The National Day of Prayer traces its origins back to the continental congress when it called for prayers for wisdom while founding the country in 1775. This was followed by President Abraham Lincoln calling for a day of “humiliation, fasting and prayer” in the 1860s.
The day was formalized in 1952 through a joint resolution of Congress, which was then signed by President Harry Truman. This was later amended by President Ronald Reagan in 1988 to set the date as the first Thursday of May.
Since being elected to the Commissioners Court, James has taken over organizing an annual prayer breakfast at the Grayson County Courthouse. Dozens of community members and county staff lined the benches of one of the courtrooms, much like a church congregation on Sunday morning.

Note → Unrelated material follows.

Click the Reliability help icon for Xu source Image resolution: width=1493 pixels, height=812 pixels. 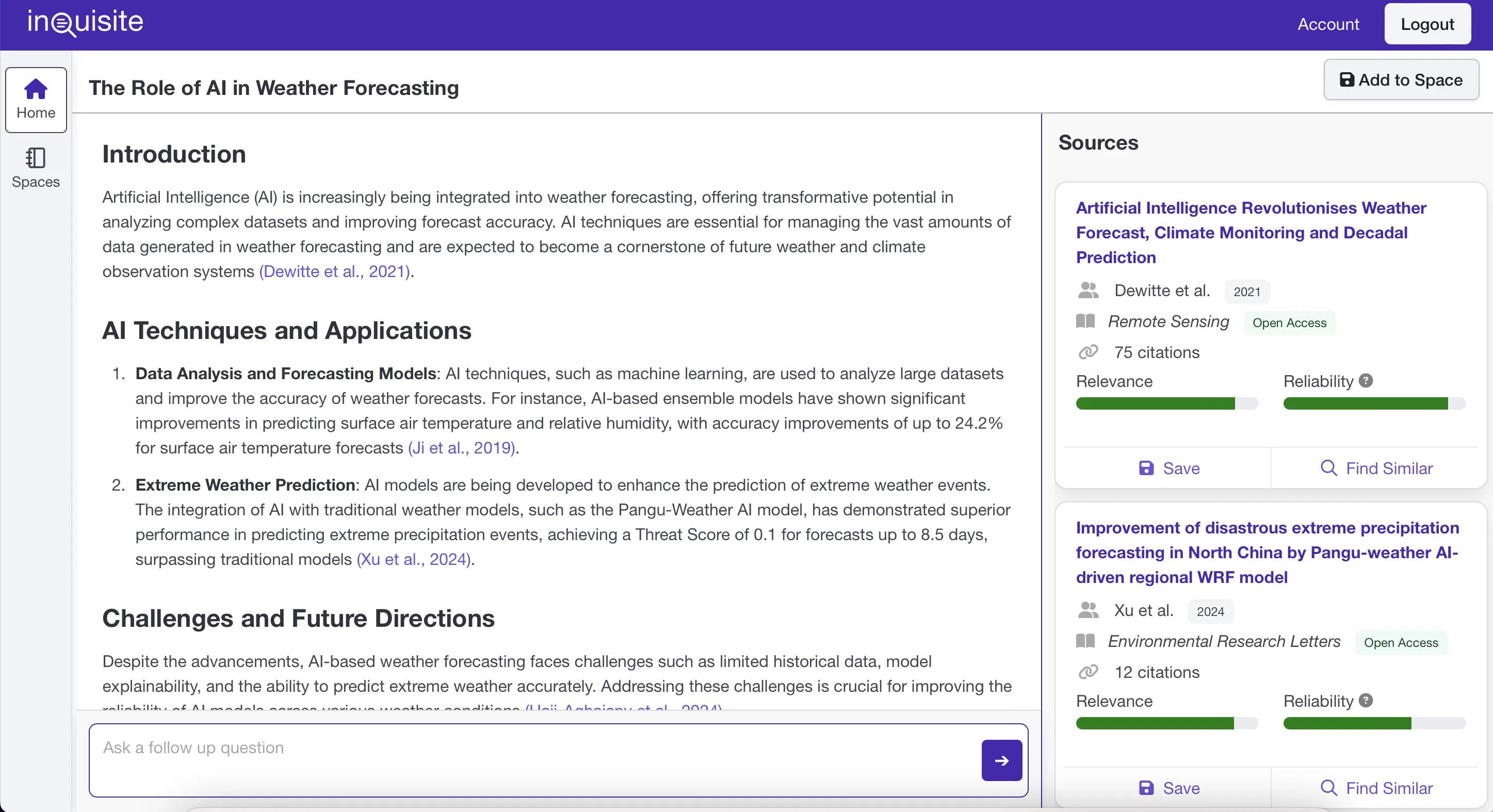click(x=1366, y=700)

The theme for this year’s event was “Love One Another” and encouraged individuals to love their neighbors as God loved them in reference to John 13:34.
“I think one of the greatest commandments in the Bible says ‘Love the lord with all your heart, all your soul and all your mind’ and what is the second greatest commandment — that we love our neighbor as ourself,” she said. “So, we are commanded to love one another.”
This year, the Denison Ministerial Alliance held its National Day of Prayer inside the Parkside Baptist Church rather than at Waterloo Park where it has been held in most past years. Parkside Baptist Church Interim Pastor Jerry Coffman said he was pleased his church was asked to host the event due to the weather.
“It means all believers and Christians in churches become aware the only power we have is with God,” Coffman said of the day. “We need to appeal to him for whatever need we have for ourselves and our community.”
Sandra Poeck and Kenneth Poeck from Pottsboro said the event was important for the nation.
“It is important for churches to participate and for people in the community,” Sandra Poeck said. “It is standing up for who created us. This nation was established by godly principals. It says in the word we are to pray for the nation, for our leaders and for our city officials.”
Kenneth Poeck agreed with his wife, adding he believes the day should mean a lot to the whole community.
“They can join in with all the rest of the nation that comes together at a place like this that we can unite in prayer,” Kenneth Poeck said. “The more prayer and the more united we are, the stronger the prayer can be to make the nation stronger.”
Coordinator Thomas Redwine said it was important there were so many Christians from different churches coming together.
“We want to contribute to the unity of the community where we can,” Redwine said. “Not only Denison, but do our part in unifying the country to pursue what the forefathers envisioned with us being ‘one nation, under God, with liberty and justice for all.’”
There were close to 100 people from 10 different area churches in attendance at the Denison event, with prayers by six local ministers as well as music provided by the Coffey Memorial Church of God in Christ Choir.